:: Excerpted passage ::
—————

I know I'm not the first person (or anime) to ask this question, but it really is a good question:  A lot of these answers indicate that the respondents would choose a character-life of extreme hardship, pain, violence, and probably an early death, which makes me curious about the rules of this _isekai._  Do we get to choose to be a "main" character, and therefore protected from untimely death or mental breakdown by plot armor?  Or, if we are not plot-protected mains, then do we, in addition to being transported into a different setting, also become different people who are capable of enduring what the extras in these worlds endure?  (And if the latter, if everything that fundamentally makes me me is changed, to what extent is it I being transported into that story?)  Without one or the other--either plot armor or a fundamental change of character which begs questions of identity--I have to wonder how many of us would survive two minutes in our favorite such stories, or would last two minutes in our chosen roles in those books or movies before giving up and crying to be sent back home.  The consumers of science fiction and fantasy whom I have known and encountered in my life, whatever merits they may have, are not, uh, gritty.  (I go to cons.  You go to cons.  We all know these people.)  But maybe this forum's patronage is the exception to the rule.  If that's the case, and everyone here is or could be hard enough to live through "adventure" of that sort willingly, that's pretty great.

—————

In the forum post, how long does the writer wonder whether many of us would survive in our favorite stories? You won't need the data that comes next.

:: Given material ::
—————

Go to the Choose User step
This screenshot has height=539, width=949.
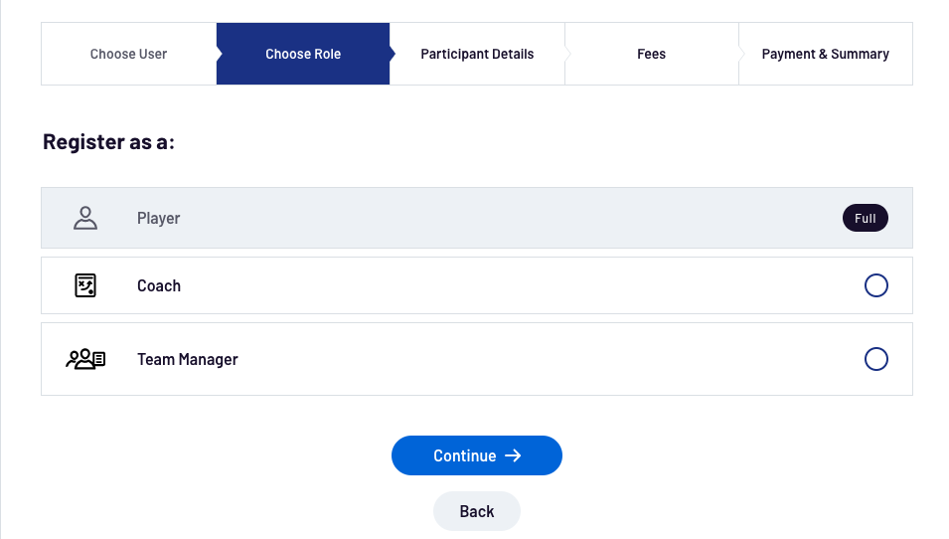click(x=128, y=54)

—————

:: In response ::
Two minutes.